The request: Which lines in the rows below contain the string "text"? Collect each such line in full, treating uppercase and lowercase as different.
begin Records provided
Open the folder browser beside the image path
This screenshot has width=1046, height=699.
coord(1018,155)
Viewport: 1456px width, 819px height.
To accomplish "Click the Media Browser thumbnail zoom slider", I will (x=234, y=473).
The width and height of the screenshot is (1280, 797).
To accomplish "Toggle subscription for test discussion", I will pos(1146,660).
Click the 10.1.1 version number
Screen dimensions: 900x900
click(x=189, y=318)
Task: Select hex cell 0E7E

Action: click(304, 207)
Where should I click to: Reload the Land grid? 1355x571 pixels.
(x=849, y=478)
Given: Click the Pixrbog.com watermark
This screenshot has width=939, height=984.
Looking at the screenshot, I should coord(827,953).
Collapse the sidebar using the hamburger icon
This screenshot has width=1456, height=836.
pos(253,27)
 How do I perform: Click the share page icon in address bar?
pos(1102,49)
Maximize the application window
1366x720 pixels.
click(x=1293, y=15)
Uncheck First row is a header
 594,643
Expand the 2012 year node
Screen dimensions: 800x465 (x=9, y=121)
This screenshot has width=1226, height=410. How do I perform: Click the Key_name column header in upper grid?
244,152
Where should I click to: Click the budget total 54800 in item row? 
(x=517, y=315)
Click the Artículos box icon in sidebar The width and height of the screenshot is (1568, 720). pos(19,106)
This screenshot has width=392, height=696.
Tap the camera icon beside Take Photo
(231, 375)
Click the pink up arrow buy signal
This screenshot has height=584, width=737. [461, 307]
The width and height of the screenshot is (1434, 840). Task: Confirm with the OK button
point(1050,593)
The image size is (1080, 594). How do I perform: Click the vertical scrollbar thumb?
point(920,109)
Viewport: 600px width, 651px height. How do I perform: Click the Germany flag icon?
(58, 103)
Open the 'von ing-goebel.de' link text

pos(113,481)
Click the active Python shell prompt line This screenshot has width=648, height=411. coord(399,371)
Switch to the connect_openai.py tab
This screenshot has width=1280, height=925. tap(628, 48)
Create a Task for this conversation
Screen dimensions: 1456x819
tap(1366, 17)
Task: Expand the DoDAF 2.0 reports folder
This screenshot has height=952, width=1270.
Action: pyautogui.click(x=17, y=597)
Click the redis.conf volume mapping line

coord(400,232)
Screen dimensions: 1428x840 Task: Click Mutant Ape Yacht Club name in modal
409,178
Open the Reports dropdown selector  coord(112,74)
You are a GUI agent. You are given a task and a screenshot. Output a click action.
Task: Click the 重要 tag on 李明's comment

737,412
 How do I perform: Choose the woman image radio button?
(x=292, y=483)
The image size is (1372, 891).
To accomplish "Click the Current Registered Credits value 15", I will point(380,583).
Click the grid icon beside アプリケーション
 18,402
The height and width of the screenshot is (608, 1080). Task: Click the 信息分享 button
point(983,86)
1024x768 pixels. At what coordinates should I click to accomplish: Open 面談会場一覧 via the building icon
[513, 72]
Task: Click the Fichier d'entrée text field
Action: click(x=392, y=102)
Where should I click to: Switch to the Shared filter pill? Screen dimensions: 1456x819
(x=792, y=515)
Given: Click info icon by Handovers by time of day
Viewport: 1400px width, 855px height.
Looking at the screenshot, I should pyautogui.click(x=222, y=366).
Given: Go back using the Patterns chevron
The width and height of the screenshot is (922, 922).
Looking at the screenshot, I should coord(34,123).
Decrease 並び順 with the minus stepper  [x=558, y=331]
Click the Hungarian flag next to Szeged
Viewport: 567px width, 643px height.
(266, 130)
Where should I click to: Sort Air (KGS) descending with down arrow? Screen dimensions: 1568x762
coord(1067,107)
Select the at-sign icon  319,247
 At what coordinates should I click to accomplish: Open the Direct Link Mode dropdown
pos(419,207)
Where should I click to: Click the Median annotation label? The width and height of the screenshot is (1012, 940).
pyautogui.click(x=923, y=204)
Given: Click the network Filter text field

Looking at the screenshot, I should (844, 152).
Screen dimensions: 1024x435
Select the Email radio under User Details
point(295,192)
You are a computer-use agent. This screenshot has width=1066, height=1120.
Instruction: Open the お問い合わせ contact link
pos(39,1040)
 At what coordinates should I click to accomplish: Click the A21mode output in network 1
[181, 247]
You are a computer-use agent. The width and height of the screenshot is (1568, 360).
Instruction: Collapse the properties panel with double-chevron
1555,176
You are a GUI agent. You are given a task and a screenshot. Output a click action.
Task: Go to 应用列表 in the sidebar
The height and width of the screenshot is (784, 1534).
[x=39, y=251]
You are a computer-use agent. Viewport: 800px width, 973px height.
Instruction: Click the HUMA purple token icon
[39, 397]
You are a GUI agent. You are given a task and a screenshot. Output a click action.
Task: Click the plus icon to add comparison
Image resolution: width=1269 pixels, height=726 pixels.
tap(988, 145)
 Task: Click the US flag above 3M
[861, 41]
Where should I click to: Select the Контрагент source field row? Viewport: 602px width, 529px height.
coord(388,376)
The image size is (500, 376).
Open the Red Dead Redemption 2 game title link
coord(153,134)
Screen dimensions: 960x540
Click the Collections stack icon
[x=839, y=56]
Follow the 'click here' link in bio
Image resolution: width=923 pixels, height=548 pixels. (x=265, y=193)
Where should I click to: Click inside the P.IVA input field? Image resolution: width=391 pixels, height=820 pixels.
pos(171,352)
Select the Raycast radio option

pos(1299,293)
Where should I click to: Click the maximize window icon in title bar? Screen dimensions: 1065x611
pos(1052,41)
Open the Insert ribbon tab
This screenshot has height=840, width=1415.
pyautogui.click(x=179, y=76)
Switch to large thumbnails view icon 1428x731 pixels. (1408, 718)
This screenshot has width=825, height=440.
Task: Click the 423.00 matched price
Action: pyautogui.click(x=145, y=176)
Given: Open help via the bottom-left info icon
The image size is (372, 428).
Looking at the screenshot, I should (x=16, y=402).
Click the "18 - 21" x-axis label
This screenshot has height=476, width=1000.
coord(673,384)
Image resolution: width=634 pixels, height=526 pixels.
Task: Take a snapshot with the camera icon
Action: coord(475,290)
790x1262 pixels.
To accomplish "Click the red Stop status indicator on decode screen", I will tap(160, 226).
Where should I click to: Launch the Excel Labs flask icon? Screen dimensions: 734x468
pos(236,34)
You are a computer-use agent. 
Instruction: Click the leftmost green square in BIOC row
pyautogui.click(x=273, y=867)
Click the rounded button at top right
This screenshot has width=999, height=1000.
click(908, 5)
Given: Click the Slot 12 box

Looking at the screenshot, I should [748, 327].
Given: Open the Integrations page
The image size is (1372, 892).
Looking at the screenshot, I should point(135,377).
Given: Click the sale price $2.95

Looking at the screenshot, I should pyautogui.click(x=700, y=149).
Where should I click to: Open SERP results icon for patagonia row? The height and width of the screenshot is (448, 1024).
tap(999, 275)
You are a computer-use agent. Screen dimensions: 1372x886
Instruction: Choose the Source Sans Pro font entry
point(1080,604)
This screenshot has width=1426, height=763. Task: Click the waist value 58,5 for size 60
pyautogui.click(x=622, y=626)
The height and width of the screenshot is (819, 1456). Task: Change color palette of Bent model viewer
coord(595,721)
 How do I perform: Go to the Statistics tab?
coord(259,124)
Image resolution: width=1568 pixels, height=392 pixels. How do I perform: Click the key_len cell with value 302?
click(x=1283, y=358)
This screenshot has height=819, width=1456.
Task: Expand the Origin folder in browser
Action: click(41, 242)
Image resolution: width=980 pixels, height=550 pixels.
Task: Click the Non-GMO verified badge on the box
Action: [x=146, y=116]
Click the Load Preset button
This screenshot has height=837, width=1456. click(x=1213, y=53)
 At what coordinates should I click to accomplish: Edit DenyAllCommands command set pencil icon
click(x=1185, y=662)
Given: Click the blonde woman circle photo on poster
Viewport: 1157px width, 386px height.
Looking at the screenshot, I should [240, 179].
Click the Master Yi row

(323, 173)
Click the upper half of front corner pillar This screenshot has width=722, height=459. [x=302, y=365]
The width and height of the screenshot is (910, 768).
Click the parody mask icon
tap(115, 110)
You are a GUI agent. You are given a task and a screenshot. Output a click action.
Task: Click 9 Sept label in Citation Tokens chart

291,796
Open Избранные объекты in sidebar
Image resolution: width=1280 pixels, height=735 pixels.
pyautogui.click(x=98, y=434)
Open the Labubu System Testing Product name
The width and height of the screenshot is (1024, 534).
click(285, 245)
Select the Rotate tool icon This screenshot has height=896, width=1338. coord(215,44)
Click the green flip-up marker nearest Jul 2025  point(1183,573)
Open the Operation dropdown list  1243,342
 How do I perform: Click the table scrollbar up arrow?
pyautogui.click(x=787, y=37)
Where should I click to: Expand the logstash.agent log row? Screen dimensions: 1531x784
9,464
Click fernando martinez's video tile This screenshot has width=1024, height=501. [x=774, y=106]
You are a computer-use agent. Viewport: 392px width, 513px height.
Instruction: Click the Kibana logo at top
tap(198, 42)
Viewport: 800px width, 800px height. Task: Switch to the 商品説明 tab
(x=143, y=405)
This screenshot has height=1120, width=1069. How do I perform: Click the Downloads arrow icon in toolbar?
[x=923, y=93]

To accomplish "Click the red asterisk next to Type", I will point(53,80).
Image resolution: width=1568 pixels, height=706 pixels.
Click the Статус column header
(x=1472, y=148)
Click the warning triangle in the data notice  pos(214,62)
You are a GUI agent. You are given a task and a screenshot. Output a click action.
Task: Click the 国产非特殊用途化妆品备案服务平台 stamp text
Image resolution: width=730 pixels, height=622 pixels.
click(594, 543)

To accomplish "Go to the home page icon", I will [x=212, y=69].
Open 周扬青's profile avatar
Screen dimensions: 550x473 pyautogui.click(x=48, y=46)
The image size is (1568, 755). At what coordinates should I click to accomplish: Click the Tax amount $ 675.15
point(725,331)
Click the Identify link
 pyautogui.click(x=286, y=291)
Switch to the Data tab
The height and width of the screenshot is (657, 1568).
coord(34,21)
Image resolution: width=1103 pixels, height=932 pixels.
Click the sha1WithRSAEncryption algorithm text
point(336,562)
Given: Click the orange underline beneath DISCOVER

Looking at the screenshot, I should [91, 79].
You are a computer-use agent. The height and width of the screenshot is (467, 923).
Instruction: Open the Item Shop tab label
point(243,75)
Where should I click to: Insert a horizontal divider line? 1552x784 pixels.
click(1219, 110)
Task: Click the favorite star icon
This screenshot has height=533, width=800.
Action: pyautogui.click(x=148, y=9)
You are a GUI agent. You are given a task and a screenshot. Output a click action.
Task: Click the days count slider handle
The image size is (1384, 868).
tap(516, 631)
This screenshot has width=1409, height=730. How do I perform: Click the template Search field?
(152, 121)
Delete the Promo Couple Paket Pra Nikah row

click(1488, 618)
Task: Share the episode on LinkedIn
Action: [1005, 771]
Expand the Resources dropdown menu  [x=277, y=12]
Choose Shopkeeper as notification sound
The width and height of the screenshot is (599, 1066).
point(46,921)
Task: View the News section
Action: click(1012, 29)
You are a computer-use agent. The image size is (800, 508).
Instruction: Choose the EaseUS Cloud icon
end Records provided
Task response:
Open the 'von ing-goebel.de' link text
Task: Click the Fichier d'entrée text field
Given: Click the network Filter text field
Task: Click the 国产非特殊用途化妆品备案服务平台 stamp text
Click the sha1WithRSAEncryption algorithm text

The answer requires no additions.